- Directed by: Orson Welles
- Written by: William Shakespeare (play) Roger Hill (abridgment) Orson Welles (voiceover)
- Produced by: Roger Hill
- Starring: Orson Welles
- Cinematography: Orson Welles
- Release date: 1933;
- Country: United States
- Language: English

= Twelfth Night (1933 film) =

Twelfth Night is a 1933 American Pre-Code short color film, notable as the very earliest surviving film directed by Orson Welles, then aged 17. It is a recording of the dress rehearsal of Welles's own abridged production at his alma mater, the Todd School for Boys, where he had returned to direct this adaptation of Shakespeare's Twelfth Night for the Chicago Drama Festival in 1933. The play won first prize at that year's festival, presented as part of the 1933 Chicago World's Fair, A Century of Progress Exposition.

==Production==
After Orson Welles's return from Europe, his friend and former headmaster Roger Hill invited him to join the Todd faculty and co-direct the Todd School's production of Twelfth Night. Using the edited version of the play that would appear in their book Everybody's Shakespeare (1934), Welles designed the costumes and conceived and created the set. The production made use of Kenneth Macgowan's concept of having the stage as a giant open book, with the turning pages being changes of scenery, painted by Welles himself.

Using a 16mm motion picture camera loaned to him by Hill, Welles increased the lighting and filmed most of a dress rehearsal in color — his very first film. Welles operated the camera himself, leaving it in a static position in the auditorium. A silent film camera was used, but Welles later recorded an accompanying narration on a gramophone disc.

Hill suggested to Welles that he film the play, wrote biographer Frank Brady, who viewed the result firsthand:
The print that I saw of Orson's Twelfth Night in Roger Hill's living room in Miami, a half-century later, was still perfectly preserved with rich color and quite professionally focused but without any camera movement, or pronounced flourishes or angles. It was simply shot from one point of view, perhaps from the middle of the tenth row of the theater: an amateur recording of the play on film rather than a piece of cinema.

The Todd School production of Twelfth Night received the silver cup from the Chicago Drama League after competition at the Century of Progress Exposition in July–August 1933. The cast included Hascy Tarbox as Sir Andrew Aguecheek and Roger Hill's daughter Joanne Hill as Viola.

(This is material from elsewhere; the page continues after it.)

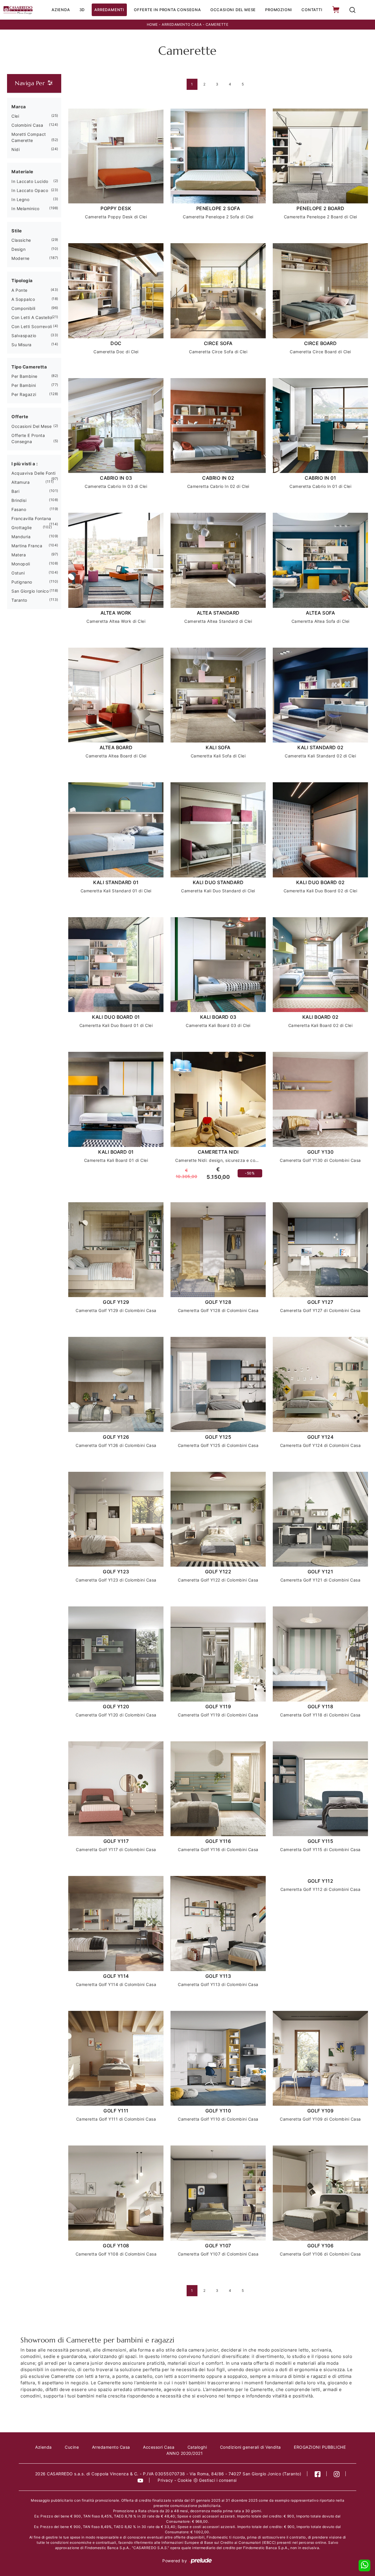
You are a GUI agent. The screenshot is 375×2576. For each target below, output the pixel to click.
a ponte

The play was presented at the English Village at the Chicago World's Fair.

"A short film excerpt from it is still in the Hills' possession", wrote critic Richard France. "Unfortunately, Welles's original staging was not used, only his set. A small backdrop is completely covered with a bright stylized rendering of a London street."

==Preservation status==
In the 1930s and 1940s, rental copies of the film were distributed to schools and drama societies. The film was once believed lost, but at least one extended fragment survived in the private possession of Welles's former teacher and lifelong mentor Roger Hill, who produced the play. In March 2024, that copy was digitized by Hill's granddaughter and made available on the internet.

Although it is the earliest surviving footage filmed by Welles, it was not the first time he had used a film camera. He told a biographer that he had first done so when making a silent home movie of a visit to St. Peter's Basilica in the Vatican, at the age of nine (in 1924–1925).